What should I do if I've been hacked?
If you believe your computer or the company hosting your account was hacked, the most important thing to do is change your passwords.
Reset your passwords
Your account details are what most hackers want. If you cannot log into your account, try resetting your password. If resetting your password or the e-mail address associated with the account no longer work, look for an account recovery option. If all these options fail, you must contact the company directly to have them intervene.
When changing your password, keep the considerations below in mind:
- Make your passwords more complex; add numbers and symbols to them. Passwords like 1234, password, etc. are easy to guess.
- Don't use passwords that you've used in the past.
If you are using the same password for other accounts (which is not advised), you need to change your other account passwords to be something different. Once a hacker determines your username and password, that information can compromise other accounts.
If you have a difficult time remembering all your passwords, use a password manager to store them safely.
If two-factor authentication is available, we highly recommend using it.
Check your machine
Make sure to scan your computer for any spyware and malware stealing your account details or logging your keystrokes. If malware is found on your computer, you may want to reset your account passwords again, as infections may have logged your new password.
Verify account details
After you've changed your passwords, ensure that any shipping information is still your address.
If the account authorizes any third-party programs or apps (e.g., Facebook and Twitter), make sure they don't have rights you have not granted. Our best advice is to delete any app you are unfamiliar with or do not remember installing.

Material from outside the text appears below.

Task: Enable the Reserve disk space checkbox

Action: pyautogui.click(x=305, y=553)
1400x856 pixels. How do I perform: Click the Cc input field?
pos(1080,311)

Let your other contacts know about the hack
If your e-mail account or any account with contacts is hacked, let your contacts know. Hackers often gain access to other accounts using affiliated accounts since people are not as suspicious of e-mails coming from someone they know.
Verify past posts
If your social network (e.g., Google+, Twitter, or Facebook) was hacked, make sure there are no posts or messages made on your behalf. Social network accounts are hacked to help spread spam, malware, and advertisements.
New accounts setup
If a hacker gains access to your e-mail, they often use it to set up new accounts. Check your inbox, sent items, and trash for any notifications that a new account was created using your e-mail address. If new accounts were created, you can try logging into them using the reset password feature and then delete the account.